All of that money could have gone to paying for health care for children, cancer treatments or diabetes screening -- in other words, health care.

By contrast, top Medicare administrators' salaries don't come close to these "free market" CEO salaries even though they are responsible for insuring millions more people than any of these private insurers.

In 2003, the "free market" Congress overhauled Medicare so that private insurers who enrolled the elderly were paid about 14% more than the government typically spent under traditional Medicare for service that was nearly the same. It was the same kind of wasteful spending as when we pushed student loans into private banks and increased the cost of a college education and the debt load of college graduates.

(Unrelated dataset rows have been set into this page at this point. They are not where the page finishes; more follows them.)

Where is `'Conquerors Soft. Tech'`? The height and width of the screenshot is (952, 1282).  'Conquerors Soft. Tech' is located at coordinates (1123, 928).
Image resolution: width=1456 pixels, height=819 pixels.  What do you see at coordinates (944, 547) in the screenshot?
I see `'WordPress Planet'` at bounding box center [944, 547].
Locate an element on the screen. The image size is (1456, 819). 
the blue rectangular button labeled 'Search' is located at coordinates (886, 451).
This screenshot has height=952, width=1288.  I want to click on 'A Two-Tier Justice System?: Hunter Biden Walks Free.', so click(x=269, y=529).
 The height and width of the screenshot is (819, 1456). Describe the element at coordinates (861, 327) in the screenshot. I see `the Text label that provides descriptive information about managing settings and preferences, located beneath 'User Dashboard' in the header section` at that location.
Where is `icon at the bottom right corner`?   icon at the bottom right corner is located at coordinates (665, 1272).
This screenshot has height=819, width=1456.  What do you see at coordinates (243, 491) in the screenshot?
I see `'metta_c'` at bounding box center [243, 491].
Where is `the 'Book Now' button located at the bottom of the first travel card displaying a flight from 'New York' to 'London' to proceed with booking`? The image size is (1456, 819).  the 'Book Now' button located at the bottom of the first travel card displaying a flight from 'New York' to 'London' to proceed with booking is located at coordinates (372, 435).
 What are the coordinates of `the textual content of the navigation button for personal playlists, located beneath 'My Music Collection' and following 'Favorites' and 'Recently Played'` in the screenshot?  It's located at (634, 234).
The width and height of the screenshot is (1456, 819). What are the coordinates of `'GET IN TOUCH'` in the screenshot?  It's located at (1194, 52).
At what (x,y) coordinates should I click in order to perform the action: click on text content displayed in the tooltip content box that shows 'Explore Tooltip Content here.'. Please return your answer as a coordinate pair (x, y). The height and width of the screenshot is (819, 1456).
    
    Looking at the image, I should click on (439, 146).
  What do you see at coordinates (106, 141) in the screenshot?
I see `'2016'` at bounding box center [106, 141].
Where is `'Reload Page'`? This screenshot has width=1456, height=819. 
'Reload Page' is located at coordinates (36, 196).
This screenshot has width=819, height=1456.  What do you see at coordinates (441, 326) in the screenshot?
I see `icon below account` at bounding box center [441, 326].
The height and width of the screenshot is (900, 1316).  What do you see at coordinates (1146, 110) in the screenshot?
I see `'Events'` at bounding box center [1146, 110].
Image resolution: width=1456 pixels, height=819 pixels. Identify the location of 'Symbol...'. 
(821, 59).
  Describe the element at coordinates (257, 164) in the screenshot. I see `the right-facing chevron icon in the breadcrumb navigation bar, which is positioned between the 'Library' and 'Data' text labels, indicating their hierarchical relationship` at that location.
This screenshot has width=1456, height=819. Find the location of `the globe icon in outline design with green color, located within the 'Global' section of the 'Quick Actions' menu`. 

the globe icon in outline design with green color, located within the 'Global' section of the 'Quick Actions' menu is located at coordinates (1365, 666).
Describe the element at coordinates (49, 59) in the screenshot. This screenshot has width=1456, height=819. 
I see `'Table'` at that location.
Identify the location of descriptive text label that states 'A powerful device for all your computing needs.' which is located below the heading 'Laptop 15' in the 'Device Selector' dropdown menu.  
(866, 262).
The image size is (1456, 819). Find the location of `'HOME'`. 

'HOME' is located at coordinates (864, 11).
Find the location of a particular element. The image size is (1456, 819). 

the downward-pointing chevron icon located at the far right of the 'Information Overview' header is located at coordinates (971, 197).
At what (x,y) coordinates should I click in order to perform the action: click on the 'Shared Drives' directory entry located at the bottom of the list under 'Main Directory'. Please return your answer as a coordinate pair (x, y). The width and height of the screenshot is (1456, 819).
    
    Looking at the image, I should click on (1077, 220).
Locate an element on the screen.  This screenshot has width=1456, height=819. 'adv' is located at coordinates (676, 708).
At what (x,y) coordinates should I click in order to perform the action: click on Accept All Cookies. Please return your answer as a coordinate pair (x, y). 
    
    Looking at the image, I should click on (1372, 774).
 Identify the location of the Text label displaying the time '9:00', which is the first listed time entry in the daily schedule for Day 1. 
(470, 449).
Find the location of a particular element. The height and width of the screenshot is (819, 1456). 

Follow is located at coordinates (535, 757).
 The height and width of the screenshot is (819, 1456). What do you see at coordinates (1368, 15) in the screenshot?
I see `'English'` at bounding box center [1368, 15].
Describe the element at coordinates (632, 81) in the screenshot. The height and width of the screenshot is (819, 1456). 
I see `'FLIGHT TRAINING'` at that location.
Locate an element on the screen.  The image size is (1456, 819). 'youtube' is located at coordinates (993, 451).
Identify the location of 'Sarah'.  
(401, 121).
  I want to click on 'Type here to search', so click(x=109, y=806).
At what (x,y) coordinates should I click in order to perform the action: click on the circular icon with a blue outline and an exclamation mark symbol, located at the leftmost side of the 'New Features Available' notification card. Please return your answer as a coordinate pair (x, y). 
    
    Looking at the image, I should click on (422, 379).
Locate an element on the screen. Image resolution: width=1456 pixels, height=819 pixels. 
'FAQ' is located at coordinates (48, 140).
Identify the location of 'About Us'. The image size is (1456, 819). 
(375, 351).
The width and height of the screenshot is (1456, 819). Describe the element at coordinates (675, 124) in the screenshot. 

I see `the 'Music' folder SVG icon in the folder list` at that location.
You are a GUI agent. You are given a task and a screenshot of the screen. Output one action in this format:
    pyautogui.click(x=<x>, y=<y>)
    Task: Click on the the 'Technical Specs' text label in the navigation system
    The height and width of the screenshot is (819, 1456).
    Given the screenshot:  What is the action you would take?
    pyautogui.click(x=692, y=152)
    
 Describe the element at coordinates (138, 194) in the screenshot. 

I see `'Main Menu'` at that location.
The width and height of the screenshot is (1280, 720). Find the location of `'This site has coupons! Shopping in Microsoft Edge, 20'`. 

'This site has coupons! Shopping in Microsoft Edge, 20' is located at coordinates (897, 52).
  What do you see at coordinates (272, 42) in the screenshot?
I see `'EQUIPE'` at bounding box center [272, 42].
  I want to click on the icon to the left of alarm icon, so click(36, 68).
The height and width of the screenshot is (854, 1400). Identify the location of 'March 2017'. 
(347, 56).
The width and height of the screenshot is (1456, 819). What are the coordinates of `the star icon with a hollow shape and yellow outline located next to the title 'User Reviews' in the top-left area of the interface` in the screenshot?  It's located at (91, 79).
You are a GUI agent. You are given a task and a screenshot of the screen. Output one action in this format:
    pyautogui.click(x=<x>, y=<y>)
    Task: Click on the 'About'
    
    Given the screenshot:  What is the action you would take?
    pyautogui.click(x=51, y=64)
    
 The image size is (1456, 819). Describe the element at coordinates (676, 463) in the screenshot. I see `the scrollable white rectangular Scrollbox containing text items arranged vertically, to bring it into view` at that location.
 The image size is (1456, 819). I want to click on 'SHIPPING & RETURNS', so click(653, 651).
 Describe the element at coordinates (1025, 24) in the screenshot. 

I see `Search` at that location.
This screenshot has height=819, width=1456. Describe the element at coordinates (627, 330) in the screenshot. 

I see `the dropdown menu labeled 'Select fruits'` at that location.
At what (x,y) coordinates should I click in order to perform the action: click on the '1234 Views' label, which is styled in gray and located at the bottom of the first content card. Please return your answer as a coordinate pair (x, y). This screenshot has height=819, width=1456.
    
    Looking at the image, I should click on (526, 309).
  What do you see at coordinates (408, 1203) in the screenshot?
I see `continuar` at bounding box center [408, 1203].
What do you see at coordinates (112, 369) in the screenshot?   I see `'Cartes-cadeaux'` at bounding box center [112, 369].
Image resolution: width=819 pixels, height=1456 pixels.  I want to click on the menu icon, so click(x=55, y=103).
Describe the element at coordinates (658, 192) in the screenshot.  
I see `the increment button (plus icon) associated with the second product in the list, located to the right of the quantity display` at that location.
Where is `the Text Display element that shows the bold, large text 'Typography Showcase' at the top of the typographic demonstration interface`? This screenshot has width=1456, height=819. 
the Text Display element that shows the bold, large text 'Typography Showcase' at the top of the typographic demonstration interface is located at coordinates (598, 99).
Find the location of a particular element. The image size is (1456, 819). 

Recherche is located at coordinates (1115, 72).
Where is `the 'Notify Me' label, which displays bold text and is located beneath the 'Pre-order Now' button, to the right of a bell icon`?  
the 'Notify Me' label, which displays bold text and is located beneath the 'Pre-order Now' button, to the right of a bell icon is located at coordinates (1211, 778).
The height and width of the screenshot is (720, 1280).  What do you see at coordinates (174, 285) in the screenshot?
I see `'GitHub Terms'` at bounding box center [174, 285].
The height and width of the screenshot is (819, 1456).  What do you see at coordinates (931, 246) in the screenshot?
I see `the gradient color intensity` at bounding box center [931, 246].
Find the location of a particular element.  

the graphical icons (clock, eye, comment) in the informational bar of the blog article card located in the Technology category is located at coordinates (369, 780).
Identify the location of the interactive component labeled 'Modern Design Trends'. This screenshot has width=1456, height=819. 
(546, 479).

Thankfully, Obama wants to take the banks out of the picture and provide direct government lower cost student loans.

Despite fear mongering about government run health care, seniors aren't asking for their Medicare to be taken away. Quite the contrary. People with Medicare can choose between public and private plans that contract with Medicare and an overwhelming 80 percent choose Medicare's public plan over the privately contracted plans.

The debate about whether to offer American consumers a public insurance plan couldn't come at a better time. In the wake of deregulation disasters on Wall Street and in our food supplies, consumer products and workplaces, American's now see the value and importance of a government role in creating vital public goods. In a recent report by the Center for American Progress on the State of American Political Ideology, 65% believe the federal government should guarantee affordable health coverage for all Americans. A CBS/NYT poll in January showed only 32% believes health insurance should be left only to the private sector.

A Single Payer system makes the most financial sense if we are really committed to universal insurance. In 2009, though, Public-Private Competition offers the way ahead for an American public that doesn't trust the free market to do it on its own but is still susceptible to insurance company anti-government campaigns.